All PIs and many collaborators regularly give seminars and talks at public meetings and will give presentations on All Cypriniformes when asked. We are eager to educate the public about biodiversity, threats to the environment, and the need to document all biodiversity on Earth as quickly as possible. As was done for All Catfishes in 2009, we will organize a summary symposium at the ASIH annual meeting in 2014.


Student training in taxonomy, phylogenetics, biogeography, natural history, museum activities, and resource protection/management is a major goal of this PBI. Funding is requested for 8 years of support for post-doctoral associates and 28 years of support for graduate students at the PIs’ institutions. Funding for undergraduate research will be requested through NSF’s REU Program, and each of us routinely trains undergraduates in our labs (3-7/semester). We will seek to recruit females and students from poorly represented minorities in the US as well as Asian and African students. Related to this goal, in 2010 SLU will launch “Global SLU,” a graduate degree program emphasizing online courses and minimal time on campus. We will advertise this option at workshops and online and encourage foreign students with interests in systematics/biodiversity to enroll. Postdoctoral associates will participate heavily in research and work with foreign collaborators. Graduate and undergraduate students will be trained in taxonomy, phylogenetics, and natural history. All postdocs and graduate students will be involved in fieldwork and will become familiar with the natural history and ecology of aquatic organisms, as well as participate in workshops, museum curation and manuscript preparation. Each graduate student funded will complete at least one semester of study in the lab of a PI of All Cypriniformes who is not her/his advisor. All will be authors or co-authors on papers on which they play a substantial role.

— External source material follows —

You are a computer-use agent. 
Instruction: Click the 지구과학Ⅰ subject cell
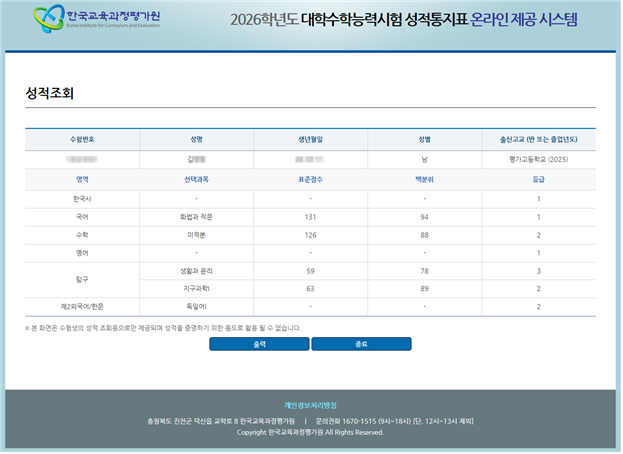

In addition to students directly funded by this PBI, graduate students at foreign institutions will receive support from funds earmarked for projects of collaborators. Application forms will be on our website. A student will submit a short proposal along with a letter of support from her/his major advisor. Fundable activities include fieldwork, visits to institutional collections, and assistantships for students nearing completion of degrees. Most awards will be $1,000-$4,000, as with All Catfishes. Descriptions and final reports of projects will be posted on CC .

We will conduct a 2-week course on modern techniques in systematic ichthyology for students and scientists. The workshops are aimed at capacity-building in developing countries and will include methods used in taxonomic revisions, phylogenetics (molecular and morphological), and biogeography. Workshops will be held at one of our home institutions (possibly rotated) annually, starting in Year 2. Costs are not included in the budget for this PBI. Attendees will be expected to find their own travel funds, although we will seek alternative sources of funding (e.g., USAID) for participants from the poorest countries and may be able to provide some funding if researchers couple the trip with museum visits. Our experiences in working in Asia and Africa indicate that governments and universities will support these educational opportunities.

Finally, Page will spend several months/year at Chiang Mai Univ. in Thailand and teach a course in ichthyology/biodiversity, as well as give seminars on PBIs, proposal writing, and international funding sources for studies of biodiversity. In addition to significantly broadening impacts of this award, a base in Thailand will be an excellent focal point from which to organize fieldwork in Asia.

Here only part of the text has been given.